Collected data entries
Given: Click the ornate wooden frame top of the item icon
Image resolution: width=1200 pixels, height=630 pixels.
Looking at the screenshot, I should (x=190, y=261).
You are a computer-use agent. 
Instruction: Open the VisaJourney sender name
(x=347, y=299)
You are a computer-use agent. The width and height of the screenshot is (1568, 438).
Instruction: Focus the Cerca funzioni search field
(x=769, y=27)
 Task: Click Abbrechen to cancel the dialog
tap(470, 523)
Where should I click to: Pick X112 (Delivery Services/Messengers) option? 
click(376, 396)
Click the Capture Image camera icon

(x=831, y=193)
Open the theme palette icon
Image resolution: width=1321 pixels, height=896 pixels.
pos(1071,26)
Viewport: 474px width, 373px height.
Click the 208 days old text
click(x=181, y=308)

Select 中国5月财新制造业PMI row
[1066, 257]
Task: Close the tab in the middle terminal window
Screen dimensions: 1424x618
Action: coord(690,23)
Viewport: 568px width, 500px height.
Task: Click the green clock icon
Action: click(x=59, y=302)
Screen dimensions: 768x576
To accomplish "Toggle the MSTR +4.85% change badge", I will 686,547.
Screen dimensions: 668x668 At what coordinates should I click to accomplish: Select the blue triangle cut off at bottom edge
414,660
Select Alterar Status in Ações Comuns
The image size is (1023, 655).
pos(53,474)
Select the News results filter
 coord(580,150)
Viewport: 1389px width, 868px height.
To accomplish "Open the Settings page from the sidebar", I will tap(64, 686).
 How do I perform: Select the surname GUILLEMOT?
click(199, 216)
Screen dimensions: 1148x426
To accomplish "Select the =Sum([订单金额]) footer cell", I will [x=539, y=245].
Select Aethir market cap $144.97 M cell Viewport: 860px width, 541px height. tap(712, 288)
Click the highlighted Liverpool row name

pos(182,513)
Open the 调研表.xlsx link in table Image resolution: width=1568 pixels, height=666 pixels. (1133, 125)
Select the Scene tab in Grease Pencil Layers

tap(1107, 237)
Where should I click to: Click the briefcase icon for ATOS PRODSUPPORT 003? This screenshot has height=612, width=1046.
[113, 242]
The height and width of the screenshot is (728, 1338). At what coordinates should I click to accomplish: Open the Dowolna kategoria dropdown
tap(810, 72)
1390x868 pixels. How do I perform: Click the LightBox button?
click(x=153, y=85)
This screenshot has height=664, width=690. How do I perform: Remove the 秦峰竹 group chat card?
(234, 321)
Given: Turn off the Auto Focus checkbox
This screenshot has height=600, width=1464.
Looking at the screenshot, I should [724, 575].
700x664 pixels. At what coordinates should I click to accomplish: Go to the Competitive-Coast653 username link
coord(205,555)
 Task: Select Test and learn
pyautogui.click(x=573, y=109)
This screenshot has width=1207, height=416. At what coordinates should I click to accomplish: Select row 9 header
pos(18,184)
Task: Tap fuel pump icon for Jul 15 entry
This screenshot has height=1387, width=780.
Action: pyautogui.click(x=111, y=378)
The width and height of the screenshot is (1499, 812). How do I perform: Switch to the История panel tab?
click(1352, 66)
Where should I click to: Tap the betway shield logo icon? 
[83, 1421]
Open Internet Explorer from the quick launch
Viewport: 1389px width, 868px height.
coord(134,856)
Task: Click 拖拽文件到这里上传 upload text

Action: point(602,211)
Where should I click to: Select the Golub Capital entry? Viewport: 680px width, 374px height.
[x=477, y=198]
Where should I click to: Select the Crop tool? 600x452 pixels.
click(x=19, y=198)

__WORK TO COMPLETE__
In the entries above, find each line with the word "cell" and copy it.

__SOLUTION TO THIS PROBLEM__
To accomplish "Select the =Sum([订单金额]) footer cell", I will [x=539, y=245].
Select Aethir market cap $144.97 M cell Viewport: 860px width, 541px height. tap(712, 288)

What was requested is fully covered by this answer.